Dye, who died at age 91 Feb. 1 in Delray Beach, Fla., was a state champion amateur golfer who helped her husband, Pete Dye, design several championship golf courses, including Crooked Stick Golf Club in Carmel.

Longtime friends Alice Dye, left, and Nancy Fitzgerald enjoyed golfing together. (Submitted photo)

“Alice was an amazing woman, a great golfer and a better friend,” said Nancy Fitzgerald, a top amateur golfer herself. “She was a giver. She gave everything she could to Pete in designing ideas and development of ladies’ tees, so women could play the game and enjoy it. That was her big concern, that people love the game. She changed golf for women, for sure.”

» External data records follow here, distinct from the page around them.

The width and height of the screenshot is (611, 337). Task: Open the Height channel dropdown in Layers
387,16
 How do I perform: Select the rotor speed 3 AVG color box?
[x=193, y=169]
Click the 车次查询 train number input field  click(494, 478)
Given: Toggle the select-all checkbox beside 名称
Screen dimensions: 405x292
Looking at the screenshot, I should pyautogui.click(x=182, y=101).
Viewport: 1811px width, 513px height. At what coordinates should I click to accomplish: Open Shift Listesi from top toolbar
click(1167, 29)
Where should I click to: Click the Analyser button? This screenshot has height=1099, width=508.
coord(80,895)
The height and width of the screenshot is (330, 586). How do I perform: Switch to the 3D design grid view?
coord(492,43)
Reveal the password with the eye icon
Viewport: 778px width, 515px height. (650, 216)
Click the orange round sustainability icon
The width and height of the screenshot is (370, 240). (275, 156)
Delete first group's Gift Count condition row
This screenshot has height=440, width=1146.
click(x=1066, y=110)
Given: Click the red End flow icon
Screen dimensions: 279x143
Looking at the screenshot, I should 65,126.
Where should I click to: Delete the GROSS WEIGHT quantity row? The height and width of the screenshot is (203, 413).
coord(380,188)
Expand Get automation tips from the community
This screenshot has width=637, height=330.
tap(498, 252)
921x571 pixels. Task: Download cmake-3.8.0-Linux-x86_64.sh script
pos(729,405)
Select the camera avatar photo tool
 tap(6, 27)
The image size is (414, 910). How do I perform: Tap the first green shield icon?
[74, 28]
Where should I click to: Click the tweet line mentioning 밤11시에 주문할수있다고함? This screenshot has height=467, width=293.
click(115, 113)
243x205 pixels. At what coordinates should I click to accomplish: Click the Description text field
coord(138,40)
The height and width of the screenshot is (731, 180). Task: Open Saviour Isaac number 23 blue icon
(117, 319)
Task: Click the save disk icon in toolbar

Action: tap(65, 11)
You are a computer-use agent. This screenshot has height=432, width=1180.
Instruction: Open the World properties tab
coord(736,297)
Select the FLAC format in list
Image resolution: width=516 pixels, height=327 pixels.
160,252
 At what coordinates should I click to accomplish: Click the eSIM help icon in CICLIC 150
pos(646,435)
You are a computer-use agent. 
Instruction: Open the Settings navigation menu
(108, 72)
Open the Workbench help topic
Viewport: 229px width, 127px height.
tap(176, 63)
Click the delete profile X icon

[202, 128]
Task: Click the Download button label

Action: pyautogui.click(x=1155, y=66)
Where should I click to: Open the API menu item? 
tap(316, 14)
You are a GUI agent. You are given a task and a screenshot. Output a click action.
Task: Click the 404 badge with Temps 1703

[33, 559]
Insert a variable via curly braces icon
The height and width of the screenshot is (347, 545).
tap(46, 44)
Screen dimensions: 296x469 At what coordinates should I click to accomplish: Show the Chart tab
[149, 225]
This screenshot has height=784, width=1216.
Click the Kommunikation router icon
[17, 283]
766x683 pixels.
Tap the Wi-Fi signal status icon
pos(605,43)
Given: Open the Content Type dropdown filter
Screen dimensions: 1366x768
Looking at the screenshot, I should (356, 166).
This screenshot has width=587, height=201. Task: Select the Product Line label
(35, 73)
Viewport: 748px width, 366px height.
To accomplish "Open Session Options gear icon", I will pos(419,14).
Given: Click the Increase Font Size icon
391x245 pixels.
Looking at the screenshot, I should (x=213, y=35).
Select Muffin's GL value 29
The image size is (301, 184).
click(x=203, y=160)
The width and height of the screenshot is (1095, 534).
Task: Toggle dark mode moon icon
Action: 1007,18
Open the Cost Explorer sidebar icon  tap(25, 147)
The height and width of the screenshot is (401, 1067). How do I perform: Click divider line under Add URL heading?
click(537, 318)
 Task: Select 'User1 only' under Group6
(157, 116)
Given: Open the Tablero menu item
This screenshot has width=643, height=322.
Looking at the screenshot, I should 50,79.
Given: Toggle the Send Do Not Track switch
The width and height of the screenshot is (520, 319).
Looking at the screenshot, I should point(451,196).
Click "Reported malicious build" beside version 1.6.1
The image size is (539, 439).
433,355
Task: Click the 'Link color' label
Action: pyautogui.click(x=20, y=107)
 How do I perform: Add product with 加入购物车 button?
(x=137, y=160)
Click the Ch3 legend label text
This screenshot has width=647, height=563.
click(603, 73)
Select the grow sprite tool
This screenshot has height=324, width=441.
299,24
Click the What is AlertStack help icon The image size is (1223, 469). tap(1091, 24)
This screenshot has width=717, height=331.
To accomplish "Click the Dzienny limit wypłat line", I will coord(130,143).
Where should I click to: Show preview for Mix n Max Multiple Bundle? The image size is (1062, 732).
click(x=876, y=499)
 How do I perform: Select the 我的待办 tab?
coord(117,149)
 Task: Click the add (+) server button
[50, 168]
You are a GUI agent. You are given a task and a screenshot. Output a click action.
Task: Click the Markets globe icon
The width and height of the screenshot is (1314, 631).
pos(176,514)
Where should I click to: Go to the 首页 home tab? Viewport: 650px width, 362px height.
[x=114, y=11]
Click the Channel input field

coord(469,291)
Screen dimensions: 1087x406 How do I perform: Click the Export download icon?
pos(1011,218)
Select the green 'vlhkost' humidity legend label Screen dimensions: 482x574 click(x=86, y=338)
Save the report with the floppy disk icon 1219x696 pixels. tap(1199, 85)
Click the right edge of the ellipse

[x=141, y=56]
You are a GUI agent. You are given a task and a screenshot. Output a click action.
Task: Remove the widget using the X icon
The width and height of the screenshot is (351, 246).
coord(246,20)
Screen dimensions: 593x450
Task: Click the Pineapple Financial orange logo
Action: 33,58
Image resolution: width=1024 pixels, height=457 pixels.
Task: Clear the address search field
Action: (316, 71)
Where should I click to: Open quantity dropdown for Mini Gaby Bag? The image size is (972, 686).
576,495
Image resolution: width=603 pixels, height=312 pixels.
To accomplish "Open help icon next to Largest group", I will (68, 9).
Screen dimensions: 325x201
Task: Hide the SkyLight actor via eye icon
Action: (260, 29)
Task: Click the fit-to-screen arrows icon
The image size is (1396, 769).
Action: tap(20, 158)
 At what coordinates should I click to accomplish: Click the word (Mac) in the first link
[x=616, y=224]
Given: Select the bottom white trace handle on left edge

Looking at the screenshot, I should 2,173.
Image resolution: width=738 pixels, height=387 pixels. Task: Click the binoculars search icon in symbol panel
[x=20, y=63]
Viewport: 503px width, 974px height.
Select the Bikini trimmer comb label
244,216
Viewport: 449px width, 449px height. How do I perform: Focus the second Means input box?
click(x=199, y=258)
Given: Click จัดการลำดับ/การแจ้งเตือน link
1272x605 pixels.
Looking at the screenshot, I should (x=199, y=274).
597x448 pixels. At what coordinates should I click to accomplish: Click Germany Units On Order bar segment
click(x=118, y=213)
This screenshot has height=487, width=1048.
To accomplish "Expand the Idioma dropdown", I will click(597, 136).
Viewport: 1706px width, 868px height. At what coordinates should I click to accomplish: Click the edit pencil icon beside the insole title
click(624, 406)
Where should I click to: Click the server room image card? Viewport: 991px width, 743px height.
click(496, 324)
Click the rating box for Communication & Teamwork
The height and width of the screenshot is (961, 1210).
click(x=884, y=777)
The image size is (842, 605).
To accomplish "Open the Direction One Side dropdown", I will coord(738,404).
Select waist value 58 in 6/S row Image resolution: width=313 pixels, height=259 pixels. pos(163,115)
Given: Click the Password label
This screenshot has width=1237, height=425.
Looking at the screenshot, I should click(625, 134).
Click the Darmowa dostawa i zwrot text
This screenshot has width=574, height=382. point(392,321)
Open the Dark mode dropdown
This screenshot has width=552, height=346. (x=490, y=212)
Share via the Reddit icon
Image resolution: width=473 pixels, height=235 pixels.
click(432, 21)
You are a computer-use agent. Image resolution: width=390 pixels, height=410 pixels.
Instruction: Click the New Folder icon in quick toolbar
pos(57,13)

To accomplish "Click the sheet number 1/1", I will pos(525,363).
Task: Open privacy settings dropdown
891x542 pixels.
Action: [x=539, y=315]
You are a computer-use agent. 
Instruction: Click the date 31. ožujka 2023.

The Dyes, who married in 1950, have a home on the 18th hole at Crooked Stick. Fitzgerald and her husband, Ed, have lived two houses away for the past 10 years. The longtime friends would often socialize and golf together.

Dye, an Indianapolis native, won nine Indiana Women’s Golf Association State Amateur titles. She captured the 1978 and 1979 U.S. Senior Women’s Amateur Championship. Fitzgerald won the 1997 U.S. Senior Women’s Amateur Championship. Both women are members of the Indiana Golf Hall of Fame.

“She was a great competitor,” Fitzgerald said. “She won many, many tournaments but was known for the way she played. She had great course management and focus. She expected to win. When she did, she was a humble winner and a gracious loser. She was the epitome of what we all strive to be. When you talk about the true legends of the game, she is definitely high up on the list.”

Tony Pancake, Crooked Stick director of golf and club operations, said he went with the Dyes when they designed the course at French Lick.

“They were a team,” Pancake said.

He said the Dyes would often ride the golf cart around Crooked Stick taking notes.

“She had a lot of suggestions for Pete on how holes should play, where the women’s tees should be, just so that all players could enjoy playing the course,” Pancake said. “Another thing important to Alice was how to get in and out of bunkers. If someone was in their 70s, could they physically get out of the bunker? She saw some things that your normal golf course architect wouldn’t be thinking about. She was always thinking about all golfers, not just elite players.”

Dye is survived by Pete, 93, who suffers from memory issues. Their sons, Perry and Paul Burke (P.B.), are both golf course architects.

There will be a celebration of life Feb. 20 in Gulf Stream, Fla., near the Dyes’ second home in Delray Beach, and a second celebration of life from 2 to 5 p.m. May 29 at Crooked Stick.